> _課題の目標_: 次の本文から、「常設展から●731部隊とエイズ問題 ボランティア 鹿」を含む語句で始まり「火災放射器の実験に使われた。」で締めくくられる箇所を、一字も変えずに書き出してください。

> _本文_:
▼

常設展から●731部隊とエイズ問題 ボランティア 鹿 島 顕 二
2階常設展示に「731部隊による細菌兵器の人体実験」という恐ろしいタイトルのパネルがある。「731部隊」とは「関東軍防疫給水部」の秘匿名で、中国東北地方(当時日本は満州国と呼ぶ)ハルピン郊外平房に設置された生物化学兵器の研究・実験施設である。ここでは、ペスト菌、コレラ菌、炭疽菌等の生物化学兵器の生体実験や生体解剖が行われていた。その実験材料にされたのは、約3,000名もの中国人、朝鮮人そして一部ロシア人等であった。彼らは「マルタ」(matter=材料からきているとする説)と呼ばれ、A・B・Cのランクに分別され、Aランクの健康体の者にはペスト等伝染病細菌を感染させた後、Bランクに下げられ凍傷の実験に使われ、最後にCランクに下げられ毒ガスや火災放射器の実験に使われた。

▲

> _収集資料_:
▼

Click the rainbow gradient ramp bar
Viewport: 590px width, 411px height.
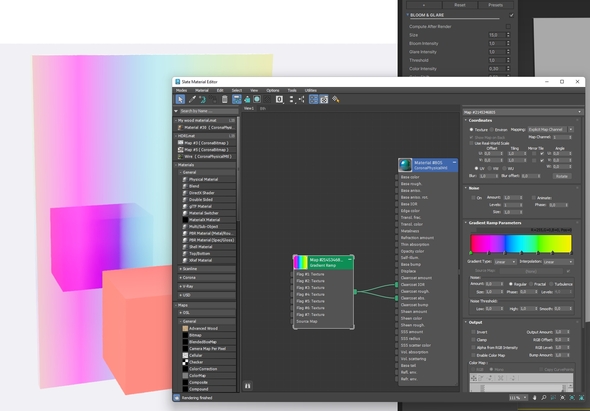tap(521, 243)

▲

> _課題への解答_:
常設展から●731部隊とエイズ問題 ボランティア 鹿 島 顕 二
2階常設展示に「731部隊による細菌兵器の人体実験」という恐ろしいタイトルのパネルがある。「731部隊」とは「関東軍防疫給水部」の秘匿名で、中国東北地方(当時日本は満州国と呼ぶ)ハルピン郊外平房に設置された生物化学兵器の研究・実験施設である。ここでは、ペスト菌、コレラ菌、炭疽菌等の生物化学兵器の生体実験や生体解剖が行われていた。その実験材料にされたのは、約3,000名もの中国人、朝鮮人そして一部ロシア人等であった。彼らは「マルタ」(matter=材料からきているとする説)と呼ばれ、A・B・Cのランクに分別され、Aランクの健康体の者にはペスト等伝染病細菌を感染させた後、Bランクに下げられ凍傷の実験に使われ、最後にCランクに下げられ毒ガスや火災放射器の実験に使われた。